• **Data to use**
================================

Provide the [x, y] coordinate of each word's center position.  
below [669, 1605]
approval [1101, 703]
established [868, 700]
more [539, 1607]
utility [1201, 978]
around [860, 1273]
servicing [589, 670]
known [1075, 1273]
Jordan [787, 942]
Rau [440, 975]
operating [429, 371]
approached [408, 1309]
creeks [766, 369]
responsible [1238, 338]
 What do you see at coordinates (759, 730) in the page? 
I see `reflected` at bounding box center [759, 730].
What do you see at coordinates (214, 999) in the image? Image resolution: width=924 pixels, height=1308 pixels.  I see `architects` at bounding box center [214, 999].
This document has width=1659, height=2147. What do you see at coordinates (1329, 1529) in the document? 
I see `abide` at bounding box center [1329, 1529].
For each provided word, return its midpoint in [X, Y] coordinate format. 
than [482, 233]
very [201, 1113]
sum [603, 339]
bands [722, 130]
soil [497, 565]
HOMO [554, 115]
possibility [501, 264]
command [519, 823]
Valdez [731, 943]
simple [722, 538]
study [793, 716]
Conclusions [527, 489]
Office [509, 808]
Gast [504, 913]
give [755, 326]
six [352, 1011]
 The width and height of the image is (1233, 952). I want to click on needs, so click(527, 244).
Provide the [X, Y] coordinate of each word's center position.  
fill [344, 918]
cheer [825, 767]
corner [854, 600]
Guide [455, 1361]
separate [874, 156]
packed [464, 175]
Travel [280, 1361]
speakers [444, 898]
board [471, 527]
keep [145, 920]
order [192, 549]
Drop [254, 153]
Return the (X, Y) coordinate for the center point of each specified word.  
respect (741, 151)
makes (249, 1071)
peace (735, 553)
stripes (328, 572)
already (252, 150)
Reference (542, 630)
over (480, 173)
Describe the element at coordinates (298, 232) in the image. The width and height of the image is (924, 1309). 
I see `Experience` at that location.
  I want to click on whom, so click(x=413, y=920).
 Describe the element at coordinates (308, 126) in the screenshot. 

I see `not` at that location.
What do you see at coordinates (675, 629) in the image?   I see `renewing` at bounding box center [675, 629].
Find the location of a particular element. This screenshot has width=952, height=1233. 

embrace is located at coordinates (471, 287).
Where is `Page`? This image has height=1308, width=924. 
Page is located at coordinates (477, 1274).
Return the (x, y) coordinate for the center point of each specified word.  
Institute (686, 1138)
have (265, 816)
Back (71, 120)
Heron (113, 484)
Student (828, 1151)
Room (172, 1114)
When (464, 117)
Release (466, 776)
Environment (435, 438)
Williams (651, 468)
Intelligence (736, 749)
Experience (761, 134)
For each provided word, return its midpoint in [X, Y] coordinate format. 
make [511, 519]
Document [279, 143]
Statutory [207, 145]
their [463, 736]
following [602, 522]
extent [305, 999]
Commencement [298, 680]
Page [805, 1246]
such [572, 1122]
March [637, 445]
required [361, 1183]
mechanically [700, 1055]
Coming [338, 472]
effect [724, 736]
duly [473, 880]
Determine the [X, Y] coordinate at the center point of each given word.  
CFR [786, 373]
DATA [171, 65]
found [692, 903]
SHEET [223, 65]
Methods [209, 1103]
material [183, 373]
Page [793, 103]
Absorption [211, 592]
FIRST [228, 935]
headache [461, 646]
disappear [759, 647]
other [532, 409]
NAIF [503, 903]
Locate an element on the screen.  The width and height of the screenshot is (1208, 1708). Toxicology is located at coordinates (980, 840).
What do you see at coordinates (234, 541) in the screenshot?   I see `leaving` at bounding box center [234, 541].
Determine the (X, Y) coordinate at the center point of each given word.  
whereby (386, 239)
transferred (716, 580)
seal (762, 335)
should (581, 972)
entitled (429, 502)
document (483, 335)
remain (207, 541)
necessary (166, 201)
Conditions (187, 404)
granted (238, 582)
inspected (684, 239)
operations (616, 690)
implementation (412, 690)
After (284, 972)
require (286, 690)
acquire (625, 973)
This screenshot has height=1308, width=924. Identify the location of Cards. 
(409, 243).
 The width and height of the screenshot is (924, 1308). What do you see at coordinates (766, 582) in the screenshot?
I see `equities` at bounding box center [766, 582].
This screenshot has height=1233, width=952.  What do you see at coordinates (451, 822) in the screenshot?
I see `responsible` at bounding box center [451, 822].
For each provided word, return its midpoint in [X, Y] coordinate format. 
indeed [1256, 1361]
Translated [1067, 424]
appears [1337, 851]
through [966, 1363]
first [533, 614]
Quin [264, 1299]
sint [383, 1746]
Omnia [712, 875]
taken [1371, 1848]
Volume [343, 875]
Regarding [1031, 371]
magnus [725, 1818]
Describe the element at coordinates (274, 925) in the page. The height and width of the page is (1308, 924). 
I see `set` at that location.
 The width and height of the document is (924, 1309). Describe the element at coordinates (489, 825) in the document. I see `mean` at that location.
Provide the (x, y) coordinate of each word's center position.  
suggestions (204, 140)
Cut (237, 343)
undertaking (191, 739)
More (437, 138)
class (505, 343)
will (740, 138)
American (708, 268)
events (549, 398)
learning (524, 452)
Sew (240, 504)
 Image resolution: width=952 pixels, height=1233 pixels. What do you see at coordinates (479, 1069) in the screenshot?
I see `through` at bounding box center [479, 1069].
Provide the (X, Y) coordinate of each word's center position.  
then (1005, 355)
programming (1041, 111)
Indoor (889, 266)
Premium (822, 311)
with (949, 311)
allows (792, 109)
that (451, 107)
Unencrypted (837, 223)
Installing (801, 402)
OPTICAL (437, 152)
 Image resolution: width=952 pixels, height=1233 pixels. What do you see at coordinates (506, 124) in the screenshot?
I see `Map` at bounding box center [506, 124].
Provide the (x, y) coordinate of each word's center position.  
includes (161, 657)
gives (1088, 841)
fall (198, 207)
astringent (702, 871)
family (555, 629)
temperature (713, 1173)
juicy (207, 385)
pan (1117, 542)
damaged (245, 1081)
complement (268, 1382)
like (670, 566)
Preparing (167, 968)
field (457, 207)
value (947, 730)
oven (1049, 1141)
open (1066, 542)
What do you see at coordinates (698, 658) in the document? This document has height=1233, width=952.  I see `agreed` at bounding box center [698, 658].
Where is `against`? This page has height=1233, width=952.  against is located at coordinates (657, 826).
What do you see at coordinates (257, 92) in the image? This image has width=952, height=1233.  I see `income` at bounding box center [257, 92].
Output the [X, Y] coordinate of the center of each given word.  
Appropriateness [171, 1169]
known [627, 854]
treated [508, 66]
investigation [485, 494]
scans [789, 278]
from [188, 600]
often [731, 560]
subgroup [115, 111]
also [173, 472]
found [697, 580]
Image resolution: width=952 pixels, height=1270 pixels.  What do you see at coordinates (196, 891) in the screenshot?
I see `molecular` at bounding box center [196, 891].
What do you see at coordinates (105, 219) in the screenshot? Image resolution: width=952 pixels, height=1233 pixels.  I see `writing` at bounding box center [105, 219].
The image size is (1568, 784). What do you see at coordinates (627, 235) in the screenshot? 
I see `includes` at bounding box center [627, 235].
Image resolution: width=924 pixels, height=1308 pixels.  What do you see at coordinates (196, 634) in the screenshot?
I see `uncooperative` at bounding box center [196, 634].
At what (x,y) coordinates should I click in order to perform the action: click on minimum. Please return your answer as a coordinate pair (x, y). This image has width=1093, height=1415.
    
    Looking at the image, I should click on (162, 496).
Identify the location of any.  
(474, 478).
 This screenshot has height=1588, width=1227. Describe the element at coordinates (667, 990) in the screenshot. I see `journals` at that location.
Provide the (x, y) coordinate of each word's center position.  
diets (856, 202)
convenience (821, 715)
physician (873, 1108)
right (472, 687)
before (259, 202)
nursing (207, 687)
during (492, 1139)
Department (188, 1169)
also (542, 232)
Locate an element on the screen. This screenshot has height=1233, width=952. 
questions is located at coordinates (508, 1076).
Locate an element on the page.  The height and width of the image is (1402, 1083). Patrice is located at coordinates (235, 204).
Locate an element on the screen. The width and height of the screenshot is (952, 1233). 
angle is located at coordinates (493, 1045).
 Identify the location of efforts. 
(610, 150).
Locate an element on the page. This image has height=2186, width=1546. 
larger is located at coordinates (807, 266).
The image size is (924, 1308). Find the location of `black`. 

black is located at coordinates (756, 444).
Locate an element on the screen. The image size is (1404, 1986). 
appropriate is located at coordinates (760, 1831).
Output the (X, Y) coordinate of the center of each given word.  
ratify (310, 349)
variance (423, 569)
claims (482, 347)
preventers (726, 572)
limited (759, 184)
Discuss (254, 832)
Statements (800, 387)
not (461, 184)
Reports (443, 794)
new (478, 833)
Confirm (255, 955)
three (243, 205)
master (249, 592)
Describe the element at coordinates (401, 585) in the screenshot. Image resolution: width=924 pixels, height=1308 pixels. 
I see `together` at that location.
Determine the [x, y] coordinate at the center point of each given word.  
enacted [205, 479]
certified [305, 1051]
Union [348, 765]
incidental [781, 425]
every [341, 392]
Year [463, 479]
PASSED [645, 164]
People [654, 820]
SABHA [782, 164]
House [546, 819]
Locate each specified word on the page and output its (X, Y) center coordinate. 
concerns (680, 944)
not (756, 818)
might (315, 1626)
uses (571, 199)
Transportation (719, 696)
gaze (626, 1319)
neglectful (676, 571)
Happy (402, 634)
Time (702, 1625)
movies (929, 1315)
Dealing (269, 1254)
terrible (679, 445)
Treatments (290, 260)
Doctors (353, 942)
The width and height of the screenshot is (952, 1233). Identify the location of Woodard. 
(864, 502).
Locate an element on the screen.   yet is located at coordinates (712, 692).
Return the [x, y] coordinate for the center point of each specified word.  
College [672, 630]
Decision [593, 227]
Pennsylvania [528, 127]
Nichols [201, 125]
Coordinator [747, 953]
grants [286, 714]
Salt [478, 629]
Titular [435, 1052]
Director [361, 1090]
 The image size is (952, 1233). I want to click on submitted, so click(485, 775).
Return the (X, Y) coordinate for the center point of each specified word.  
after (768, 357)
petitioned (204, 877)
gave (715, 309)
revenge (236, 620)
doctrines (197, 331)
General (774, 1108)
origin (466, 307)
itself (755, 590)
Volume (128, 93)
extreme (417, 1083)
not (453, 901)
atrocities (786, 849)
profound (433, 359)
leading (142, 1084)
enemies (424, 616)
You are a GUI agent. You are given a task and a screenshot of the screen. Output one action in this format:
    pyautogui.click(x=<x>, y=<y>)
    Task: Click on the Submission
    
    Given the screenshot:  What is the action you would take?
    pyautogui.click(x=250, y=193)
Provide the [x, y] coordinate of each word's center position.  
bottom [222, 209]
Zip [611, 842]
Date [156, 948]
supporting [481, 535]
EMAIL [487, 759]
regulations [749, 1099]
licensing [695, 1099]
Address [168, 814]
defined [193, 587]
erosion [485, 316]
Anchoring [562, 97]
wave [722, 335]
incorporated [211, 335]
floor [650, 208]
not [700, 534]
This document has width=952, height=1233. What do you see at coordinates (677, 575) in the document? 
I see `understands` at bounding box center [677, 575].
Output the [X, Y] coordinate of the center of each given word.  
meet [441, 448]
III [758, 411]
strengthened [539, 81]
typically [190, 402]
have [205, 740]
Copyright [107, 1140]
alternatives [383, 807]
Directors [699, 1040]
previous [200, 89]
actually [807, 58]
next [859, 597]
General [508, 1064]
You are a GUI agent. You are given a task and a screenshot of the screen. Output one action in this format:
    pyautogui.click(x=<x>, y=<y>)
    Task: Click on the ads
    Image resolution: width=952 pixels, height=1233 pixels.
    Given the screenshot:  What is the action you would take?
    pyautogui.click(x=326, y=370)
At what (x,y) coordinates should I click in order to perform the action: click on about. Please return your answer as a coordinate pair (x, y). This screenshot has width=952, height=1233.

================================

• **Requirement**
Copy the rows from the very first line through the line containing "responsible [1238, 338]", replacing "creeks" with "rivers" and keeping everything else the same.

• **Reply**
Provide the [x, y] coordinate of each word's center position.  
below [669, 1605]
approval [1101, 703]
established [868, 700]
more [539, 1607]
utility [1201, 978]
around [860, 1273]
servicing [589, 670]
known [1075, 1273]
Jordan [787, 942]
Rau [440, 975]
operating [429, 371]
approached [408, 1309]
rivers [766, 369]
responsible [1238, 338]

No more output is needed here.